Все эти пóтом выстраданные страницы уголовных дел интересуют только судью, а вот то, что расскажет журналист, будет интересно миллионам гражданам. А если миллионы граждан разгневаются, то это может вылиться в несанкционированные митинги, беспорядки и волнения. А это уже совсем не детская проблемка для власти. Это для высоких погон, на которых так красиво смотрятся пятиконечные звёздочки, экзамен на право занимать свои кабинеты. И если они его не выдержат, то кончится может всё не только увольнением, но и посадкой или внезапной случайной смертью, что уже не раз было доказано историей России.
Третий сон Максима.
Иван ещё раз скептически взглянул на икону Иверской божьей матери, крепко сжал руками коробку с динамитом, замаскированную под подарочный презент и снова перевёл взгляд на лубочную патриотическую картину из стекла, висевшую прямо на углу улицы. Он не видел, что было изображено на картине, да его это по большому счёту совсем и не интересовало. Он вглядывался в отражение стекла, как на ладони открывавшее перед ним Никольские ворота Кремля. Он ждал великого князя Сергея Александровича – серого кардинала Российской империи, чьё имя в устах простого народа давно уже произносилось в связке с самыми нелицеприятными ругательствами.

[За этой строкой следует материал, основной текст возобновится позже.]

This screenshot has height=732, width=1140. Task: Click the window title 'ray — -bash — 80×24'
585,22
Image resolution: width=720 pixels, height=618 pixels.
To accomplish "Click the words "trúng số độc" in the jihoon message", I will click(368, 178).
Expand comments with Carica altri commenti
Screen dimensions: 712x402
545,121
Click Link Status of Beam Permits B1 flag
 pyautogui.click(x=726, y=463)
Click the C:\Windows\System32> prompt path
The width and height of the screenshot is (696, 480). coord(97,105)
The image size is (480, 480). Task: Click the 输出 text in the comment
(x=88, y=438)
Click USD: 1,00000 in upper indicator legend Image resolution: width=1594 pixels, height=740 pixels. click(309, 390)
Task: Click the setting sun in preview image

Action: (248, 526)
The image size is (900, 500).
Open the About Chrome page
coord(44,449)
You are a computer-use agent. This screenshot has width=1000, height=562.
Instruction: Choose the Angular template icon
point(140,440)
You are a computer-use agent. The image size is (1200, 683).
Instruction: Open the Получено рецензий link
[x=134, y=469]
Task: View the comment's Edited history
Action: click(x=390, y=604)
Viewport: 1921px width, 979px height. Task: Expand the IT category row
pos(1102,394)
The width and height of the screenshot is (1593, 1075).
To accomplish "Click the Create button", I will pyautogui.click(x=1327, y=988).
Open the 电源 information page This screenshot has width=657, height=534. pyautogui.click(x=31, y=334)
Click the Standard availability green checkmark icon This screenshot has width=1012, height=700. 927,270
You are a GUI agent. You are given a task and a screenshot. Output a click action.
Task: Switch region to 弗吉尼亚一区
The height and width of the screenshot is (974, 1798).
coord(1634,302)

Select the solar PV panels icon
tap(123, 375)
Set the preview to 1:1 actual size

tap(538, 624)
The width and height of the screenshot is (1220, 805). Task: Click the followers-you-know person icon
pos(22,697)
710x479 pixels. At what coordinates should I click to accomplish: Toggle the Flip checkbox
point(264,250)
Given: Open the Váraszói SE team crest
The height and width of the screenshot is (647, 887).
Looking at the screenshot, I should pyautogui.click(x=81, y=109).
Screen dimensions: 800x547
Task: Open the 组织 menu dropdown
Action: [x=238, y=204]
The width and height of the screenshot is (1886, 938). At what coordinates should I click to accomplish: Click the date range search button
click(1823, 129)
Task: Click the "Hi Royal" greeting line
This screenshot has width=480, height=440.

– Давеча тётка опять каталась с ребятишками, – услышал Иван разговор двух баб, стоящих неподалёку.
Одна из них, та что была в пуховых варежках, поправила платок, укрывавший корзину с горячими пирогами, от которой исходил лёгкий дымок вместе со вкусным ароматом домашней выпечки, и показала рукой на Кремль. Тёткой она назвала великого князя, которого ожидал Иван этим холодным февральским утром. Среди народной молвы давно ходили слухи о мужеложстве дяди царя Николая второго, имевшего при дворе наисильнейшее влияние. Центральный комитет неспроста приговорил именно этого властителя к смерти и уполномочил Поэта привести приговор в действие.
– Ведь не стесняется ирод, невинные души с собой таскает, демон проклятый!